I am quite famous for botching every marketing effort that we try to undertake at SABRE -- a prime example of my ineptitude is the fact that we released BinNavi v1.2 in ... uh ... January, with a ton of new stuff, and I still hadn't updated the website to show some nice pictures.

Similarly for BinDiff -- v2.0 beta has been used by many customers without a hitch, and is a big improvement on the UI front. So I finally got around to adding some nice pictures today.

Also, for those that are into the entire idea of malware classification, you can see some screenshots of VxClass, our unpacker-and-classifier (Disclosure: Before Spender writes a comment ;) about our unpacker's inability to handle TheMida and similar emulating packers, I will do so myself: We do not handle emulating packers at the moment! We do not reconstruct PEs ! But if you have a cool unpacker you can just upload the unpacked file to our classifier :)

So with this blog post it's confirmed: I am not only a failure at marketing, I am also a failure at attempting to pass off marketing as a regular blog post. Have a good weekend everyone !

Thursday, August 02, 2007

I have reached the intellectual level of the sports spectator in an armchair: Comment first, read and understand later. After the last Blog comment, I actually went to read the slides of Joanna's presentation. To summarize: I find the slides informative and well-thought-out. I found that the empirical bits appear plausible and well-researched. The stuff following slide 90 was very informative. It is one of the most substantial slide decks I have read in recent times.

Some points to take home though: Whoever writes a rootkit puts himself in a defending positions. Defending positions against all known attacks is possible given perfection on the side of the defender. That is bloody hard to achieve. There is no doubt that for any given attack one can think of a counter attack, but it's a difficult game to play that doesn't allow for errors.

I think the core point that we should clarify is that rootkits should not fall into an adversary's hand to be analyzed. Once they are known, they fall into a defending position. Defending positions are not long-term substainable, as software has a hard time automatically adapting to new threats.

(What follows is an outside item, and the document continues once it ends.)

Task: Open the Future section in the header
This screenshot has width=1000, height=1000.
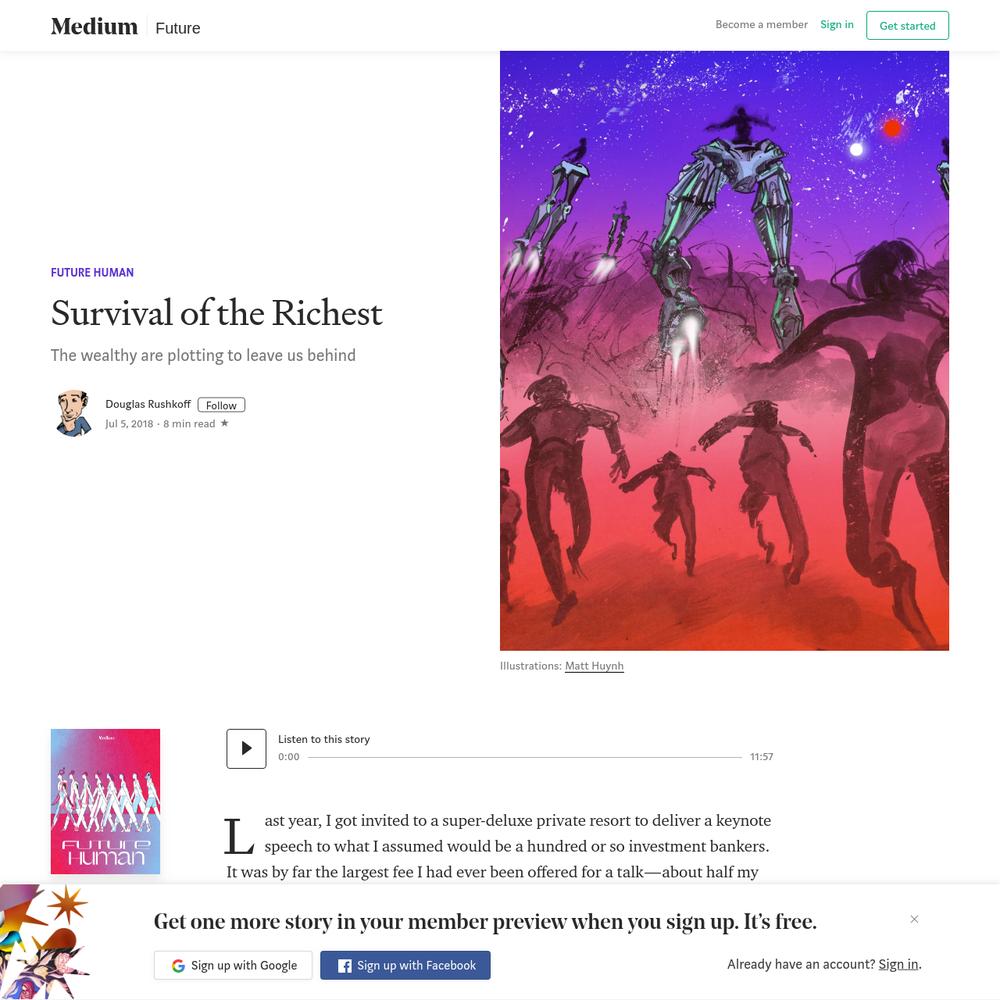Action: (x=178, y=28)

Once you accept that the key to a good rootkit is to use methods unknown to the victim, one might also be tempted to draw the conclusion that perhabs the virtualisation stuff is too obvious a place to attempt to hide in. But that is certainly open to discussion.

Enough high-level blah blah. I am so looking forwards to my vacation, it's not funny.
Post veröffentlichen
So it appears the entire Rutkowska-Matasano thing is not over yet. I probably should not harp on about this in my current mood, but since I am missing out on the fun in Vegas, I'll be an armchair athlete and toss some unqualified comments from the sidelines. Just think of me as the grumpy old man with a big gut and a can of beer yelling at some football players on television that they should quit being lazy and run faster.

First point: The blue chicken defense outlined in the linked article is not a valid defense for a rootkit. The purpose of a rootkit is to hide data on the machine from someone looking for it. If a rootkit de-installs itself to hide from timing attacks, the data it used to hide either has to be removed or is no longer hidden. This defeats the purpose of the rootkit: To hide data and provide access to the compromised machine.

Second point: What would happen if a boxer who claims the ability to defeat anyone in the world would reject any challengers unless they pay 250 million for him to fight ? Could he claim victory by telling the press that he "tried out all his opponents punches, and they don't work, because you can duck them like this and parry them like that" ?
I think not.

I am not saying it's impossible to build a rootkit that goes undetected by Matasano's methods. But given access to the code of a rootkit and sufficient time, it will be possible to build a detection for it. Of course you can then change the rootkit again. And then the other side changes the detection. And this goes on for a few decades.

Could we please move on to more fruitful fields of discussion already ?